WHAT TO WORK ON:
1. Answer these from the Luck And Strange article:
(a) In what year did The Dark Side Of The Moon come out?
(b) Which album gave Gilmour his first UK No.1?
(c) Who is named as Gilmour's wife?
2. Transcribe the passage of the Luck And Strange article starting at "It’s been nine" and ending at "in this piece).".

TEXT BLOCK:
========================================

“It’s written from the point of view of being older; mortality is the constant.” The inspiration that helped David Gilmour create Luck And Strange
Collaboration, family, mortality and that stridently emotive guitar work - it's all there on David Gilmour's sixth studio album Luck And Strange

When David Gilmour released his first album of new material in nine years Luck And Strange, back in 2024, Prog spoke to him and wife Polly Samson about its creation, working outside their comfort zone, and why we might not have to wait quite so long for a follow-up!
“It’s over 50 years now since The Dark Side Of The Moon,” says David Gilmour firmly. “My feeling is that this album is the best album I’ve made in all those years since 1973 when The Dark Side Of The Moon came out.”
A pretty bold statement, for sure, and it’ll certainly add fuel to those that dwell in the darker recesses of the internet, intent on spreading scurrilous wildfire, but when the man whose voice and guitar tone went a long way to making said album the enormous success it was says suchlike, maybe they should sit up and take notice.
It’s been nine years since Gilmour last released a solo album and Rattle That Lock gave him his second UK No.1. His first was that album’s predecessor, On An Island, which had similarly been released nine years previous in 2006, although anyone who thinks they’re seeing a concurrent theme here should think again (and it’s something we’ll address later in this piece).

========================================

LISTED RECORDS:
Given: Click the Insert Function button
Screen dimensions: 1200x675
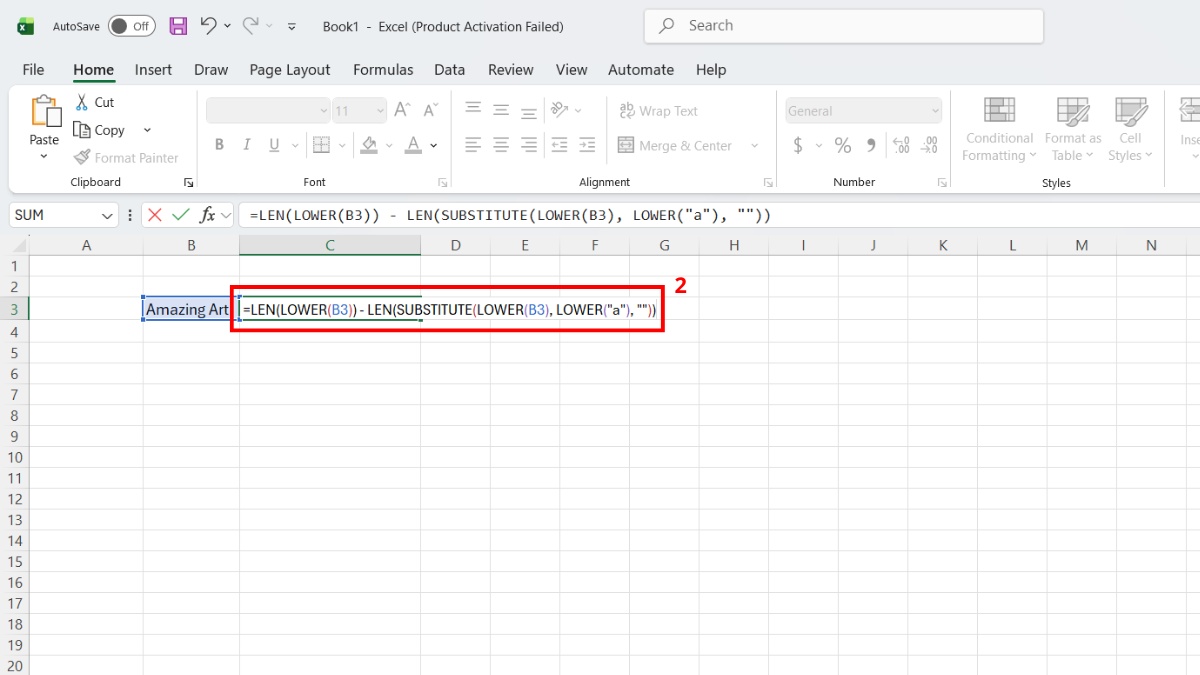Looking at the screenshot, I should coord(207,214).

========================================

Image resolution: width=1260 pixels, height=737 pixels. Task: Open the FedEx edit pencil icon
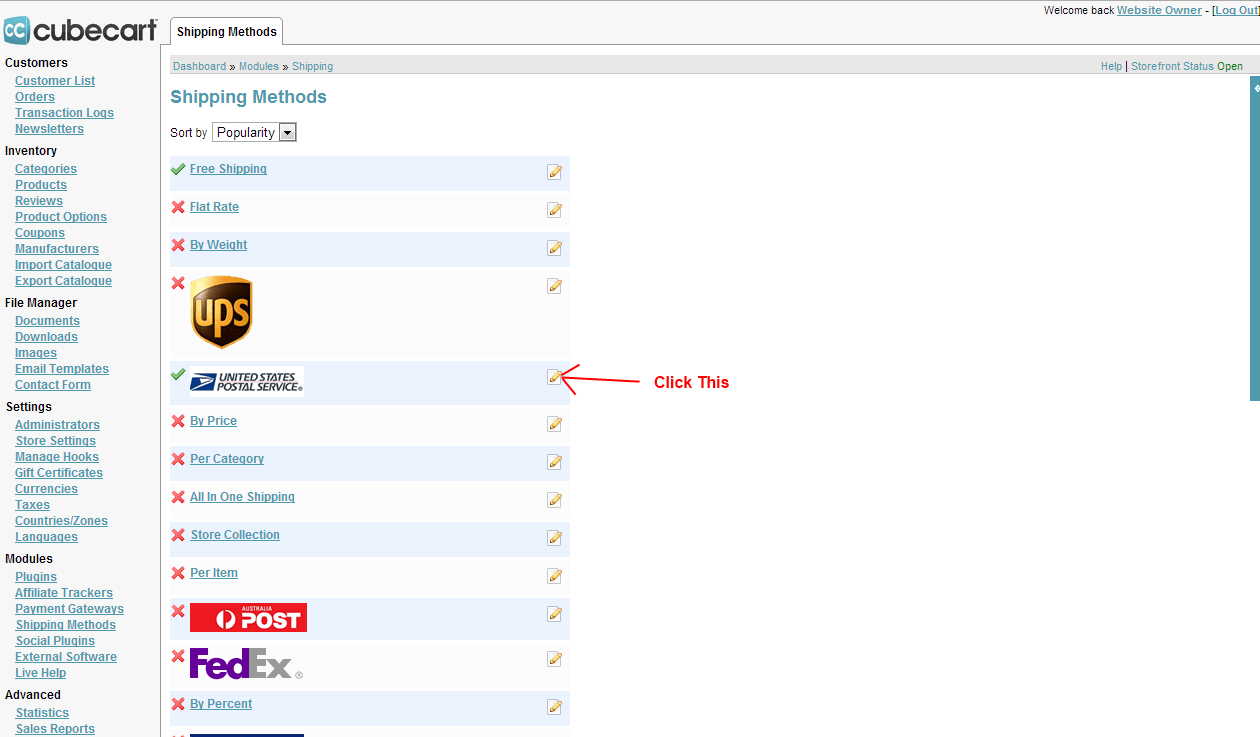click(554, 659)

========================================

SOLUTIONS:
1.
(a) 1973
(b) On An Island
(c) Polly Samson

2.
It’s been nine years since Gilmour last released a solo album and Rattle That Lock gave him his second UK No.1. His first was that album’s predecessor, On An Island, which had similarly been released nine years previous in 2006, although anyone who thinks they’re seeing a concurrent theme here should think again (and it’s something we’ll address later in this piece).